Mexico's Congress approved a landmark tax overhaul on Friday, handing President Felipe Calderon a major legislative victory and Mexico its biggest economic reform in a decade.

Senators backed the package in a vote that capped months of talks over how to boost government revenue so the country can spend more on sagging schools and roads without relying so heavily on oil revenues.

Mexico, a major crude producer with close trade links to the United States, is arguably Latin America's most developed economy but it has one of the lowest tax takes in the region.

The tax law might open the way for changes to allow more exploitation of Mexico's potentially vast oil reserves.

A conservative, Calderon won last year's presidential election only by a hair's breadth. Leftist demonstrators paralyzed central Mexico City for weeks last year to claim vote fraud but a court threw out those accusations.

Now Calderon has pushed two economic reforms through Congress, more than predecessor Vicente Fox managed in six years.

Analysts say the importance of the latest reform is as much political as financial.

"This puts an end to the Mexico that looked paralyzed and incompetent under Fox, and of course Calderon comes out looking good," said political scientist Jose Antonio Crespo.


Predictions that Calderon, an uncharismatic former energy minister, would have a lame duck presidency hounded by leftists have proven wrong.

He won a pension reform in March and received plaudits in Mexico for taking a tough stance against U.S. President George W. Bush over Washington's crackdown on illegal immigration.

In months of tough negotiations, the president convinced the second-biggest opposition party, the Institutional Revolutionary Party, to back the tax overhaul.

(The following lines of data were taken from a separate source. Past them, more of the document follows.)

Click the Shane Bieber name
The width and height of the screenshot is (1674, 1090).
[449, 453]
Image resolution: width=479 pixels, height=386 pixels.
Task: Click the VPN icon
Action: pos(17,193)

Calderon's National Action Party lacks a majority in Congress.

The tax changes, set to generate additional income of more than $10 billion in the first year, are the most important economic reform in Mexico since the government privatized its pension system for nonpublic sector workers in 1997.

Mexico will now increase tax revenues by up to 2.5 percentage points of gross domestic product a year, lawmakers say.

The cornerstone of the plan is a minimum income tax rate for companies at 16.5 percent in 2008, rising to 17.5 percent by 2010.

Mexican stocks, bonds and the peso weakened on Friday as the progress of the tax overhaul was overshadowed by economic concerns in the United States, Mexico's main trading partner. But investors cheered the vote.

"For Mexico this is certainly long term bullish," said Claudia Calich, who manages about $900 million in emerging market assets, including Mexican bonds, for Investco in New York.

Mexico wants to reduce its dependence on revenues from oil exports, which are faltering as yields slip at the country's biggest offshore oil field. Crude revenues currently fund about one-third of the federal budget.

In July, Standard and Poor's credit rating agency boosted its outlook for Mexico's debt to "positive", citing growing prospects for fiscal reform. S&P said on Thursday it wants to take a closer look at the numbers before deciding if the reform is big enough to warrant an upgrade for Mexico.

The reform also would ease state oil company Pemex's tax obligations, and go after tax evaders like street vendors with a levy on large cash bank deposits.

Another measure would slap a new tax on big stock sales, reversing a policy that has kept the tax man away from multibillion dollar transactions on the stock exchange.